H.264
H.264, also known as MPEG-4 Part 10, is a highly compressed digital video codec standard proposed by the Joint Video Team (JVT), which consists of the ITU-T Video Coding Experts Group (VCEG) and the ISO/IEC Moving Picture Experts Group (MPEG).
The ITU-T H.264 standard and ISO/IEC MPEG-4 Part 10 (formally named ISO/IEC 14496-10) are technically the same in terms of coding, and this coding technique is also referred to as AVC, which stands for Advanced Video Coding. The final draft of the first edition of this standard was completed in May 2003.

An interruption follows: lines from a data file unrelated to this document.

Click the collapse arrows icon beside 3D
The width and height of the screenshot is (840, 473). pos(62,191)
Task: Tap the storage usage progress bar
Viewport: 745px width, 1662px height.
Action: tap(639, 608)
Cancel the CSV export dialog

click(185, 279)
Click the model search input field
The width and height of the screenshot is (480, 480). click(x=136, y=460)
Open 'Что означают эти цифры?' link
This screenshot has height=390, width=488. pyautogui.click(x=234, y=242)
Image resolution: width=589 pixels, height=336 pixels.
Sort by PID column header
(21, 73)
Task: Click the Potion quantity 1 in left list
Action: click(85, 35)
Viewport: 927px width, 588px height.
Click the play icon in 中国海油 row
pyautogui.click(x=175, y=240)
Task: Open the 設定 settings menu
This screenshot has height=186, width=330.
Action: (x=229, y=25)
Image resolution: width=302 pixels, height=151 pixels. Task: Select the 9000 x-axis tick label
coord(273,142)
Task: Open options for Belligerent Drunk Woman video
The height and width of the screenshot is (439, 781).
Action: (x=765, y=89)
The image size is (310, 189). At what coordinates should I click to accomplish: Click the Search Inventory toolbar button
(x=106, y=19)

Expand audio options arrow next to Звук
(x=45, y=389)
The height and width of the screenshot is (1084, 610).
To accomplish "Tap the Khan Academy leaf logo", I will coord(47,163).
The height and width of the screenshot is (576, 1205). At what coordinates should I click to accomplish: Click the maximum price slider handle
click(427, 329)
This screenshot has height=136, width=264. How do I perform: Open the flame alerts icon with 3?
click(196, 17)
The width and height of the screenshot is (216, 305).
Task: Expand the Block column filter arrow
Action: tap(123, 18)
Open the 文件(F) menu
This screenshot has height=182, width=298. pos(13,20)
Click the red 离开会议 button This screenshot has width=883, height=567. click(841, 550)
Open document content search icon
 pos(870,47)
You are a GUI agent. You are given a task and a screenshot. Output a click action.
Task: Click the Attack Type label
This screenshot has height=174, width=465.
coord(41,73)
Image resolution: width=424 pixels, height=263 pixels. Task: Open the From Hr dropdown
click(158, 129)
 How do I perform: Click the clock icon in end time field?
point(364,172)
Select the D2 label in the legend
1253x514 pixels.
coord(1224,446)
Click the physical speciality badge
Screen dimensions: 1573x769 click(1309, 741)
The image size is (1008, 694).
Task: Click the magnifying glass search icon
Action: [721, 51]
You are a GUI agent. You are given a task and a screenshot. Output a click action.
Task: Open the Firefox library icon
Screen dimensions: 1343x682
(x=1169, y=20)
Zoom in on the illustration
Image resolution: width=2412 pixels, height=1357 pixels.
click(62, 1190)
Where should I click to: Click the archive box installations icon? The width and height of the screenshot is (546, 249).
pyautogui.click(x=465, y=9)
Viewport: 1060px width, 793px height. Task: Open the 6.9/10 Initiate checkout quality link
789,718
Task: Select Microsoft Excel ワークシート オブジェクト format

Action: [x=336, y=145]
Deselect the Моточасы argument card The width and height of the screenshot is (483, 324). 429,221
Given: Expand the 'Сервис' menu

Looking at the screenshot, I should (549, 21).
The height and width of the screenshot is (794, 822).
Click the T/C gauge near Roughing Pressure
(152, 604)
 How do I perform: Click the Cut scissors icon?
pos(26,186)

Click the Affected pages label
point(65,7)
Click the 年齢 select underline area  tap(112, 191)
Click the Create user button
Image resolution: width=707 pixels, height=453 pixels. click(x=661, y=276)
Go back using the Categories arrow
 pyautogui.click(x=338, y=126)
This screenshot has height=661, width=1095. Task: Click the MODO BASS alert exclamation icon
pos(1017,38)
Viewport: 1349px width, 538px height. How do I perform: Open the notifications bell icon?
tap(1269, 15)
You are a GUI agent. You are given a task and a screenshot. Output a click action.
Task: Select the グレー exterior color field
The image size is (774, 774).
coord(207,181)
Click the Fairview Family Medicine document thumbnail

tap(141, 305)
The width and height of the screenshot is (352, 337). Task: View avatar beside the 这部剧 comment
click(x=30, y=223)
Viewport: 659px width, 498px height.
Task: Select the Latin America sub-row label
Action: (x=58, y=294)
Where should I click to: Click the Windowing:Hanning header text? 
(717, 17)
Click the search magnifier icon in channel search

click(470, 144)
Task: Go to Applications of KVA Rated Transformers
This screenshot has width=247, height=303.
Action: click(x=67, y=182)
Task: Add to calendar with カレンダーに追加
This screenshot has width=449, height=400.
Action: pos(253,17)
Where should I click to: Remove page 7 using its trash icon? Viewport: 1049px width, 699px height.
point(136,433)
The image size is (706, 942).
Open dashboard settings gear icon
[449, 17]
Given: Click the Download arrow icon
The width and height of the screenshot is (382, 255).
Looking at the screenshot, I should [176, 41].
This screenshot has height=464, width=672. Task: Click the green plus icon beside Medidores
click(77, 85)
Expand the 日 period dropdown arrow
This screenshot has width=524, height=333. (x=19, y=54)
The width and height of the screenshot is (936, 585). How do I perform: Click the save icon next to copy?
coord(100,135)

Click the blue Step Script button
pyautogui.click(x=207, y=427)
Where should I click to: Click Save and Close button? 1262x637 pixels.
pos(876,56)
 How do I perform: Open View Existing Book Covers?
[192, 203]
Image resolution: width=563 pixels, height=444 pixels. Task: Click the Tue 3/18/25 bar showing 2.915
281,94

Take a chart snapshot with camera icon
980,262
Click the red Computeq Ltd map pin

H.264 is one of the standards named in the ITU-T H.26x series, while AVC is the term used by ISO/IEC MPEG. This standard is commonly referred to as H.264/AVC (or AVC/H.264 or H.264/MPEG-4 AVC or MPEG-4/H.264 AVC) to clearly indicate its dual developers. The standard originated from a project known as H.26L in ITU-T. Although the name H.26L is not widely used, it has persisted.
Sometimes the standard is also referred to as the "JVT codec" because it was organized and developed by the JVT (as it is not uncommon for two organizations to jointly develop the same standard; the previous video coding standard MPEG-2 was also developed collaboratively by MPEG and ITU-T, thus MPEG-2 is referred to as H.262 in ITU-T naming conventions).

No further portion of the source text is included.